Work request -
Give back all of the records exactly.

--- Excerpted data ---

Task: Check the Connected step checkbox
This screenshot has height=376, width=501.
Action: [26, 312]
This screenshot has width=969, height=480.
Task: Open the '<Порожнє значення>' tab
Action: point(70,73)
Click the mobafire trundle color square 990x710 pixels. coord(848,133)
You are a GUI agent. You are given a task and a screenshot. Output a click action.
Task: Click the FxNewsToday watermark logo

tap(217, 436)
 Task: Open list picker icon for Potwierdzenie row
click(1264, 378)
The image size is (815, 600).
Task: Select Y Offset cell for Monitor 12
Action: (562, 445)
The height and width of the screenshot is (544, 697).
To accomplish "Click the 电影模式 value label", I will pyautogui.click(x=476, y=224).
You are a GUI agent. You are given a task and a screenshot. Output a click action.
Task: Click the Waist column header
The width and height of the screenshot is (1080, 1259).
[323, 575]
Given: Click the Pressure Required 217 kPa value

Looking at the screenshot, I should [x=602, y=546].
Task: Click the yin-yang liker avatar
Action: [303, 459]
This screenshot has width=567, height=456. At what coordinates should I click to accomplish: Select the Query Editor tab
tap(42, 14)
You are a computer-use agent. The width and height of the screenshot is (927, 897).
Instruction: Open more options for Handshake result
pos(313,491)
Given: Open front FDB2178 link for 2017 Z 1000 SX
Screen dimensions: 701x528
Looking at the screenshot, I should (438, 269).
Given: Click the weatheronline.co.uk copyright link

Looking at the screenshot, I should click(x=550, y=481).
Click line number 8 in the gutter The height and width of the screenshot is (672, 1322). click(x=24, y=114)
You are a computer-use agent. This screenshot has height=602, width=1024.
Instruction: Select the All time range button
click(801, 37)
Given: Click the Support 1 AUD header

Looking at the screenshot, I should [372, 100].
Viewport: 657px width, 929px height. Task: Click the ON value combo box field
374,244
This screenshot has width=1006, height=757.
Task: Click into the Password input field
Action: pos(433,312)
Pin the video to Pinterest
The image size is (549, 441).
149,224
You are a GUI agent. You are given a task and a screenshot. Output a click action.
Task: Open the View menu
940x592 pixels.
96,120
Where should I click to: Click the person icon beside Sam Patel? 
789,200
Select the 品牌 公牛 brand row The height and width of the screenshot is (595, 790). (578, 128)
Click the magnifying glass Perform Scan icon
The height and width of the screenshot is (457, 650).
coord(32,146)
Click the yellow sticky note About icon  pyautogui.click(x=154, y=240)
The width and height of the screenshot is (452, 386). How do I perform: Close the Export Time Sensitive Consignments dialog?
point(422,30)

---

Exercise result -
Task: Check the Connected step checkbox
This screenshot has height=376, width=501.
Action: [26, 312]
This screenshot has width=969, height=480.
Task: Open the '<Порожнє значення>' tab
Action: point(70,73)
Click the mobafire trundle color square 990x710 pixels. coord(848,133)
You are a GUI agent. You are given a task and a screenshot. Output a click action.
Task: Click the FxNewsToday watermark logo

tap(217, 436)
 Task: Open list picker icon for Potwierdzenie row
click(1264, 378)
The image size is (815, 600).
Task: Select Y Offset cell for Monitor 12
Action: (562, 445)
The height and width of the screenshot is (544, 697).
To accomplish "Click the 电影模式 value label", I will pyautogui.click(x=476, y=224).
You are a GUI agent. You are given a task and a screenshot. Output a click action.
Task: Click the Waist column header
The width and height of the screenshot is (1080, 1259).
[323, 575]
Given: Click the Pressure Required 217 kPa value

Looking at the screenshot, I should [x=602, y=546].
Task: Click the yin-yang liker avatar
Action: [303, 459]
This screenshot has width=567, height=456. At what coordinates should I click to accomplish: Select the Query Editor tab
tap(42, 14)
You are a computer-use agent. The width and height of the screenshot is (927, 897).
Instruction: Open more options for Handshake result
pos(313,491)
Given: Open front FDB2178 link for 2017 Z 1000 SX
Screen dimensions: 701x528
Looking at the screenshot, I should (438, 269).
Given: Click the weatheronline.co.uk copyright link

Looking at the screenshot, I should click(x=550, y=481).
Click line number 8 in the gutter The height and width of the screenshot is (672, 1322). click(x=24, y=114)
You are a computer-use agent. This screenshot has height=602, width=1024.
Instruction: Select the All time range button
click(801, 37)
Given: Click the Support 1 AUD header

Looking at the screenshot, I should [372, 100].
Viewport: 657px width, 929px height. Task: Click the ON value combo box field
374,244
This screenshot has width=1006, height=757.
Task: Click into the Password input field
Action: pos(433,312)
Pin the video to Pinterest
The image size is (549, 441).
149,224
You are a GUI agent. You are given a task and a screenshot. Output a click action.
Task: Open the View menu
940x592 pixels.
96,120
Where should I click to: Click the person icon beside Sam Patel? 
789,200
Select the 品牌 公牛 brand row The height and width of the screenshot is (595, 790). (578, 128)
Click the magnifying glass Perform Scan icon
The height and width of the screenshot is (457, 650).
coord(32,146)
Click the yellow sticky note About icon  pyautogui.click(x=154, y=240)
The width and height of the screenshot is (452, 386). How do I perform: Close the Export Time Sensitive Consignments dialog?
point(422,30)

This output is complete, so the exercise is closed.